Multiple genome‐wide scans in different populations have linked the chromosome 12q24 region, known as NIDDM2 (non‐insulin‐dependent‐diabetes, locus 2), to type 2 diabetes. Within NIDDM2 we examined the PSMD9 (proteasome modulator 9/Bridge‐1) gene that encodes a PDZ‐domain transcriptional coactivator of insulin production. Our goal was to identify a potential contribution of the PSMD9 gene to type 2 diabetes in Italians. We directly sequenced the entire gene PSMD9 in Italian type 2 diabetes patients (n = 237) and controls subjects (n = 215) and performed an association study with the identified gene variants. We found five single nucleotide polymorphisms (SNPs), A17V, IVS1+nt29, IVS3+nt460, IVS3+nt437, and E197G, which are not associated with disease in our case–control study. Furthermore, we identified two PSMD9 gene variants in type 2 diabetes patients, which produced nonconservative amino acid substitutions S143G and N166S within the PDZ domain and two other gene variants.

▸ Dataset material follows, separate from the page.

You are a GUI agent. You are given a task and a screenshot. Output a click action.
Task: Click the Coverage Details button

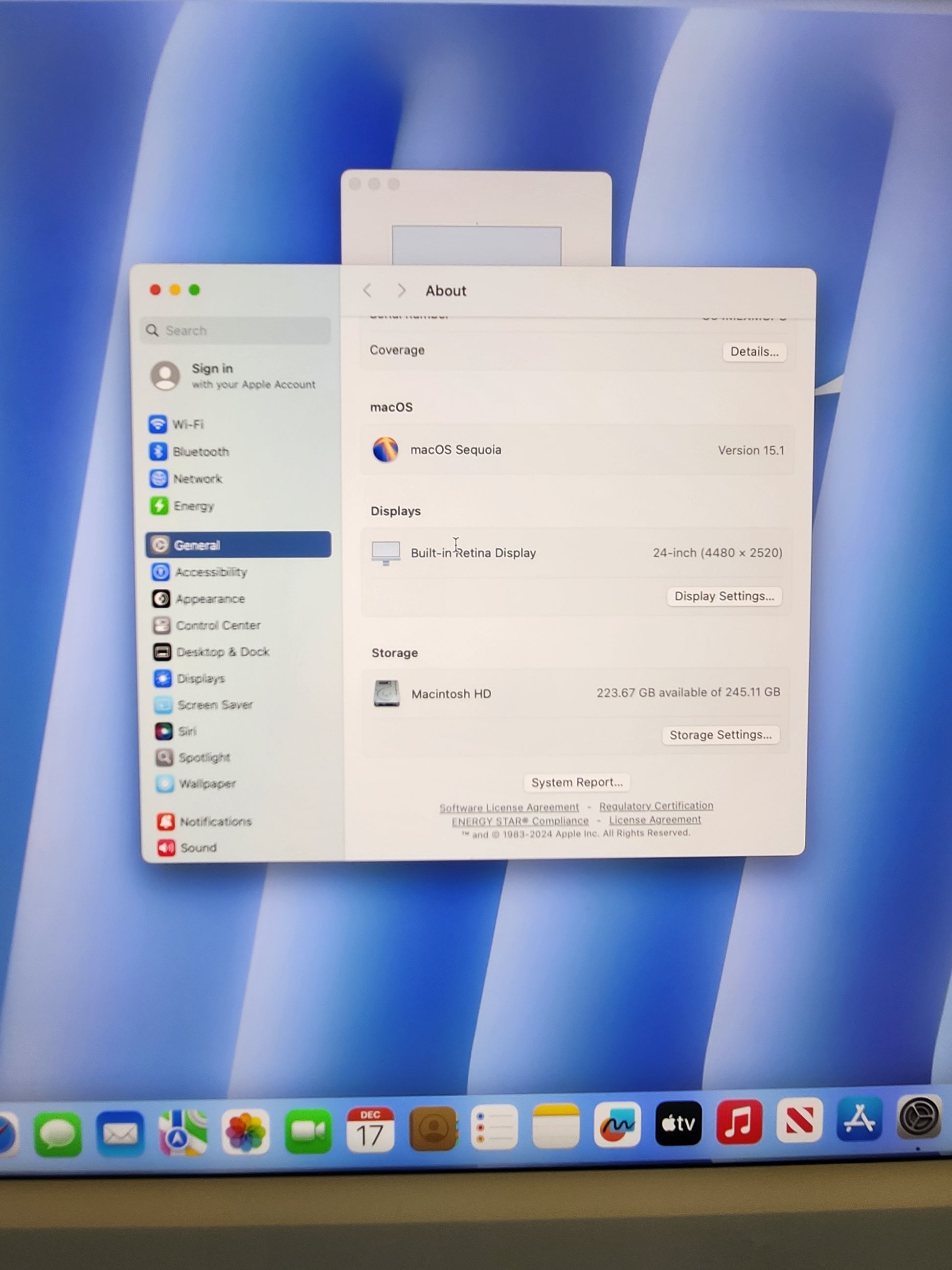(754, 351)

Three out of four of these variants are absent from the control subjects screened. We propose that the three PSMD9 gene variants (S143G, N166S and G > A at IVS3+nt102), absent in control subjects, contribute rarely to late‐onset type 2 diabetes in Italians. In fact, the frequency rate of such variants in unrelated cases equals 0.016. We may not exclude that PSMD9 gene variants may contribute, either commonly or rarely, to an increased risk of type 2 diabetes in other populations. J. Cell. Physiol. 212:568–571, 2007. © 2007 Wiley‐Liss, Inc.